Speaker: Pratik Chaudhari (U Penn).

Title: Learning with Few Labeled Data


The relevant limit for machine learning is not N → infinity but instead N → 0, the human visual system is proof that it is possible to learn categories with extremely few samples. This ability comes from having seen millions of _other_ objects. The first part of the talk will discuss algorithms to adapt representations of deep neural networks to new categories given few labeled data. The second part will exploit a formal connection of thermodynamics and machine learning to characterize such adaptation and build stochastic processes that help explore the fundamental limits of representation learning. This theory leads to algorithms for transfer learning that can guarantee the classification performance on the target task.

This talk will discuss results from 1, 2, 3.
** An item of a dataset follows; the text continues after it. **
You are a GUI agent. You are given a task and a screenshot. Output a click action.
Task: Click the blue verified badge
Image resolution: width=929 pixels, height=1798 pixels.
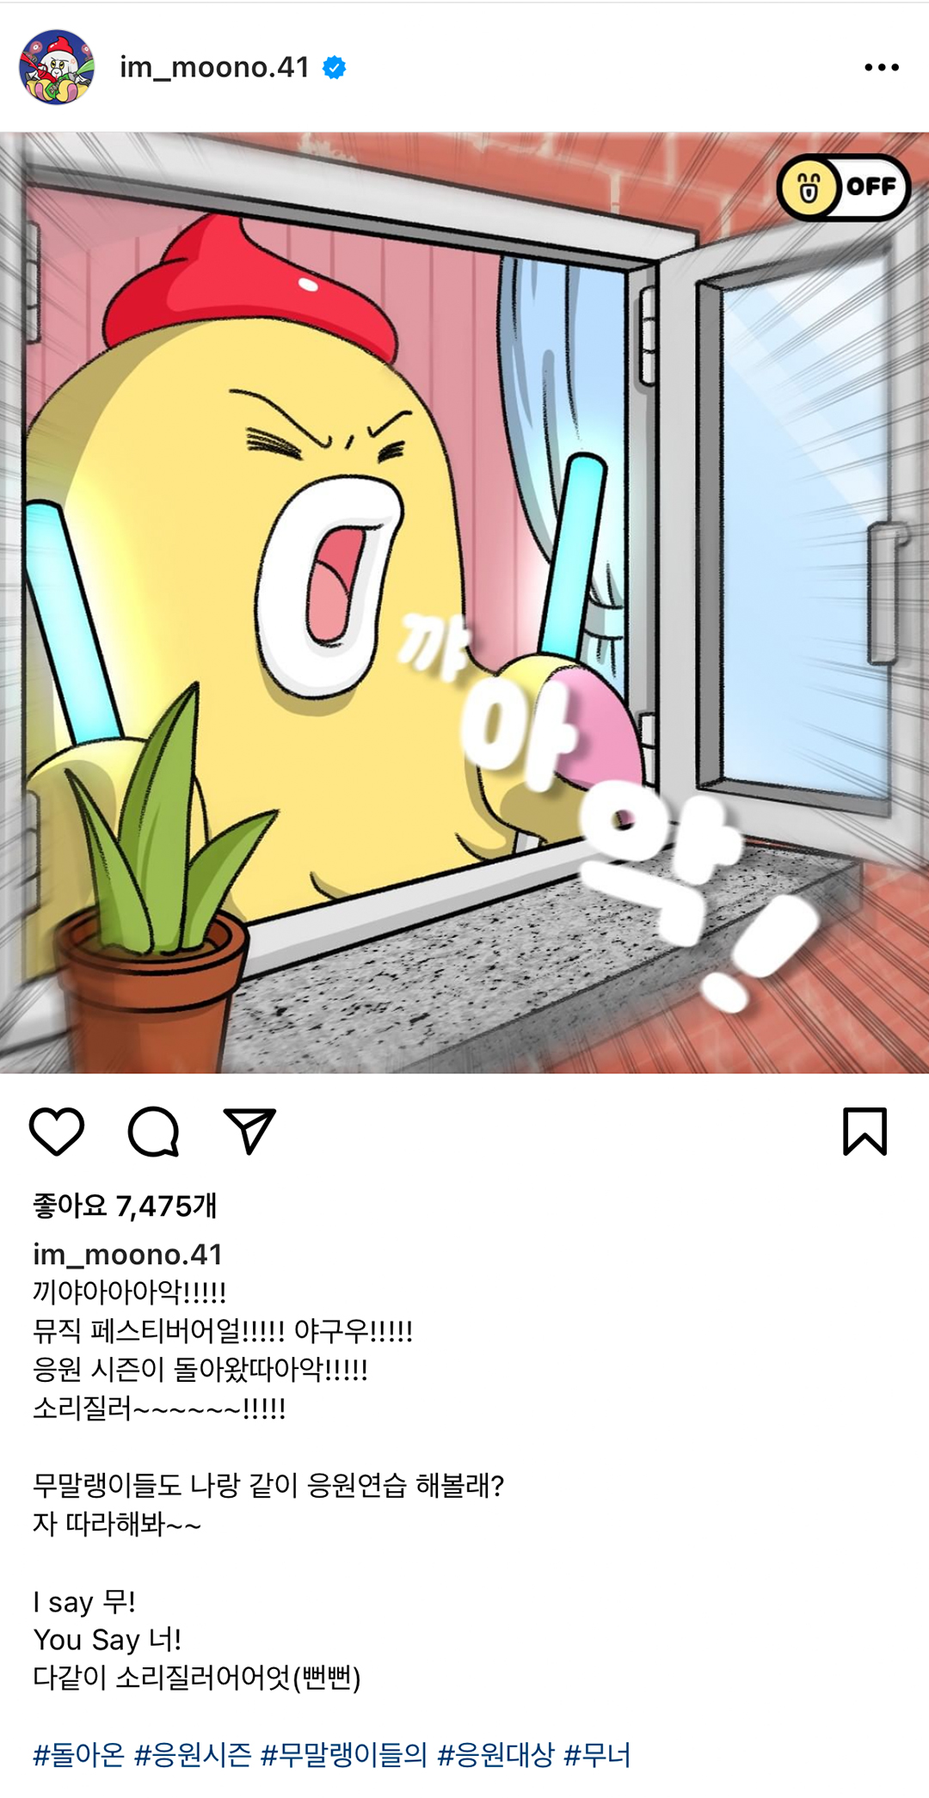335,67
Bio: Pratik Chaudhari is an Assistant Professor in Electrical and Systems Engineering and Computer and Information Science at the University of Pennsylvania. He is a member of the GRASP Laboratory. From 2018--19, he was a Senior Applied Scientist at Amazon Web Services and a Postdoctoral Scholar in Computing and Mathematical Sciences at CalTech. Pratik received his PhD (2018) in Computer Science from UCLA, his Master's (2012) and Engineer's (2014) degrees in Aeronautics and Astronautics from MIT and his Bachelor’s degree (2010) from IIT Bombay. He was a part of nuTonomy Inc. (now Aptiv) from 2014--16.